[Recorded data]:
>>>
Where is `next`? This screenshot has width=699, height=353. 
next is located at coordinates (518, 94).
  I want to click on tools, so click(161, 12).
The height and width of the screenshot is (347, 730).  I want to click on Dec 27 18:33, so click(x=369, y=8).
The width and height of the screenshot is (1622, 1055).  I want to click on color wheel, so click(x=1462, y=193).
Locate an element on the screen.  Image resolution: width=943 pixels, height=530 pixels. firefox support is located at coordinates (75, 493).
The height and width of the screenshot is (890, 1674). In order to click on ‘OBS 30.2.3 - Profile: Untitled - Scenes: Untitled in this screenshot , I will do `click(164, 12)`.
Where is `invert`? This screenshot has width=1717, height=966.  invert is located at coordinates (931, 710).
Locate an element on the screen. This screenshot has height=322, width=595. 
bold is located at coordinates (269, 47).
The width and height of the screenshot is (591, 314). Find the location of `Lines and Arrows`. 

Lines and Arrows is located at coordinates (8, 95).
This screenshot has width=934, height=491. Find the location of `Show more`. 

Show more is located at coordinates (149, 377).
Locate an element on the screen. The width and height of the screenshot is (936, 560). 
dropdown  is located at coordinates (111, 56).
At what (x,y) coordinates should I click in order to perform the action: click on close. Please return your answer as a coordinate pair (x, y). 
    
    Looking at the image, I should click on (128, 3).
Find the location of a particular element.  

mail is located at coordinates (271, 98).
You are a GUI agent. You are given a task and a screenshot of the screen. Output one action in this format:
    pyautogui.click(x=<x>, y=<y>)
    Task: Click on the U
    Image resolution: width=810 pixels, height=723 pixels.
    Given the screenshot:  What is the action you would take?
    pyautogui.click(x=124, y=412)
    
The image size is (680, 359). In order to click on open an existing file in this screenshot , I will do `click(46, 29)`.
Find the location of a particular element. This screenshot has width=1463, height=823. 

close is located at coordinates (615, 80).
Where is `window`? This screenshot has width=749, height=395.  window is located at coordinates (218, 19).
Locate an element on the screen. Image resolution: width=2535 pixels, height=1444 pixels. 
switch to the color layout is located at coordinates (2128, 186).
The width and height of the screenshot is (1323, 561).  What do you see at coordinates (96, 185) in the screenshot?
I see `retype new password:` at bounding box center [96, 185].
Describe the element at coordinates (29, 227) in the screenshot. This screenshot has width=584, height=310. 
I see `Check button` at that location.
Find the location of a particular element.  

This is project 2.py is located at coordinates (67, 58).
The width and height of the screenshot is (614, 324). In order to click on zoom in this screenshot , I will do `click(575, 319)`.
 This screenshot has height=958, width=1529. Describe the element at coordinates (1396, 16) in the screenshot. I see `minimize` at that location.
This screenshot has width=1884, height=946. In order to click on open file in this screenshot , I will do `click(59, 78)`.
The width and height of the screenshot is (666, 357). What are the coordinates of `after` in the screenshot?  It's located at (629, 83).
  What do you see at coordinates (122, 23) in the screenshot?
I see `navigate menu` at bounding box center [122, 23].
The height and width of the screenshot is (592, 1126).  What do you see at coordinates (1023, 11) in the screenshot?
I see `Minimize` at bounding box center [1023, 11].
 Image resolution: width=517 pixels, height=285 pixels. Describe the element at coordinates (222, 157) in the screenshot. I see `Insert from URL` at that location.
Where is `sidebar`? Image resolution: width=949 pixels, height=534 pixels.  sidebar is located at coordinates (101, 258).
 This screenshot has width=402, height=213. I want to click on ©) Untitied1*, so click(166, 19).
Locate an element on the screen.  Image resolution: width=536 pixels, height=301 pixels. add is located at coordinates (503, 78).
<<<
Put the lines from the beginning of the material through the line containing "The height and width of the screenshot is (890, 1674)." into a Markdown table with the columns No. and Text, numbering each row and omitting blank lines.

[Solution for this problem]:
| No. | Text |
|---|---|
| 1 | Where is `next`? This screenshot has width=699, height=353.  |
| 2 | next is located at coordinates (518, 94). |
| 3 |   I want to click on tools, so click(161, 12). |
| 4 | The height and width of the screenshot is (347, 730).  I want to click on Dec 27 18:33, so click(x=369, y=8). |
| 5 | The width and height of the screenshot is (1622, 1055).  I want to click on color wheel, so click(x=1462, y=193). |
| 6 | Locate an element on the screen.  Image resolution: width=943 pixels, height=530 pixels. firefox support is located at coordinates (75, 493). |
| 7 | The height and width of the screenshot is (890, 1674). In order to click on ‘OBS 30.2.3 - Profile: Untitled - Scenes: Untitled in this screenshot , I will do `click(164, 12)`. |